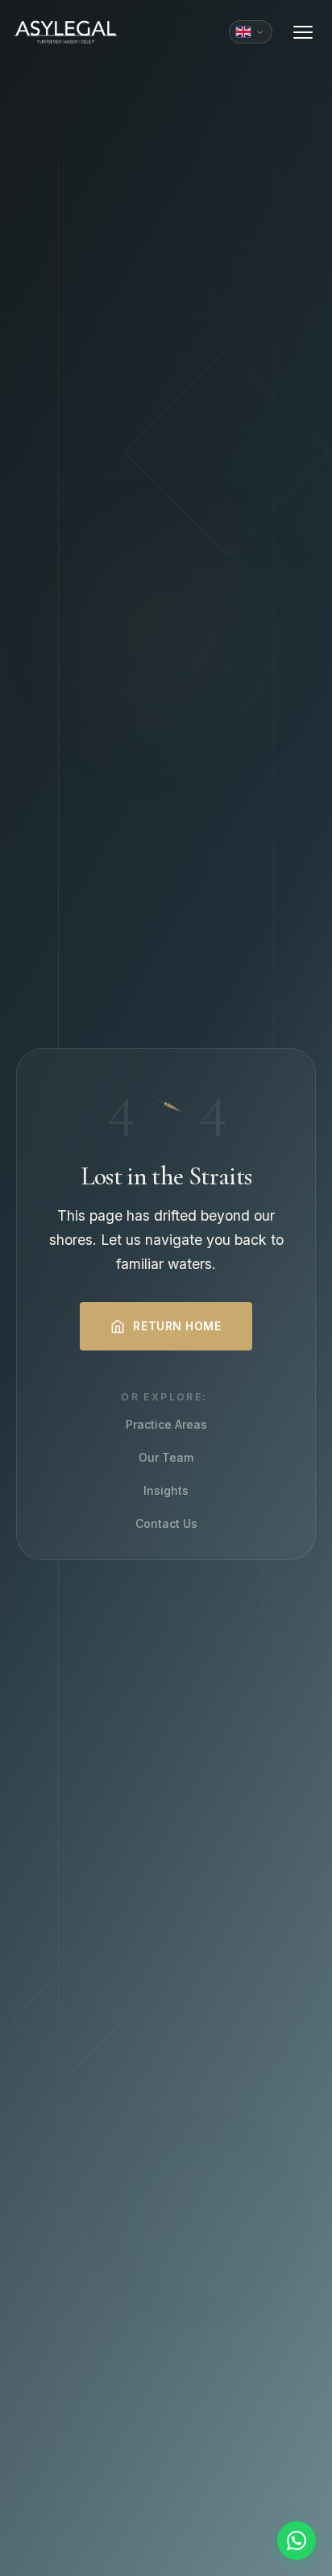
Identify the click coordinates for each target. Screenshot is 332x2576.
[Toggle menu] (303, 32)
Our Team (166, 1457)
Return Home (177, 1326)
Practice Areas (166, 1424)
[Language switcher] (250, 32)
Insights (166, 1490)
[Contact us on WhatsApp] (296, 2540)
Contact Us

★ ★ ★ ★

WORK ORDER ->
Repeat, character for character, the lines from the one that holds "Practice Areas (166, 1424)" to the final line of the material, inclusive, and no other lines.

SOLUTION FOR THIS EXERCISE ->
Practice Areas (166, 1424)
[Language switcher] (250, 32)
Insights (166, 1490)
[Contact us on WhatsApp] (296, 2540)
Contact Us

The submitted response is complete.